_PROBLEM DETAILS_
Transcribe the lines below verbatim, skipping the images.

_PROVIDED INFORMATION_
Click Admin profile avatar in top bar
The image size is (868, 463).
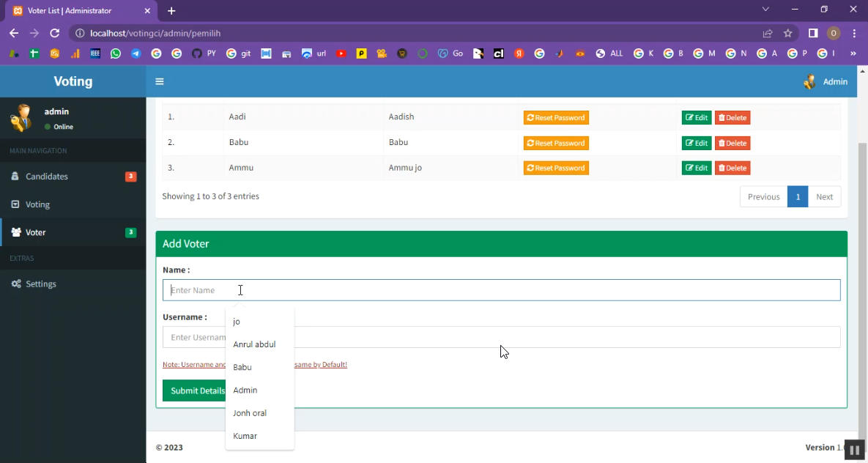(x=809, y=82)
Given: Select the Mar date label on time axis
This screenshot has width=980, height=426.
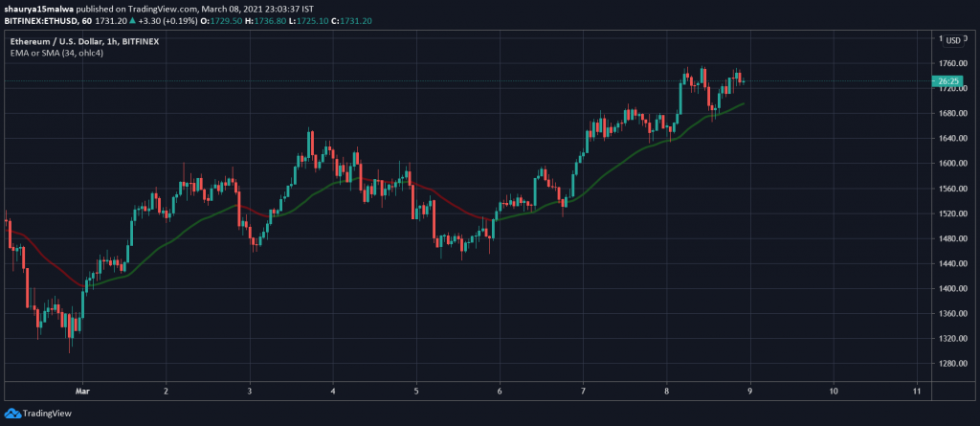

_RESPONSE BELOW_
Click Admin profile avatar in top bar
The image size is (868, 463).
(x=809, y=82)
Given: Select the Mar date label on time axis
This screenshot has width=980, height=426.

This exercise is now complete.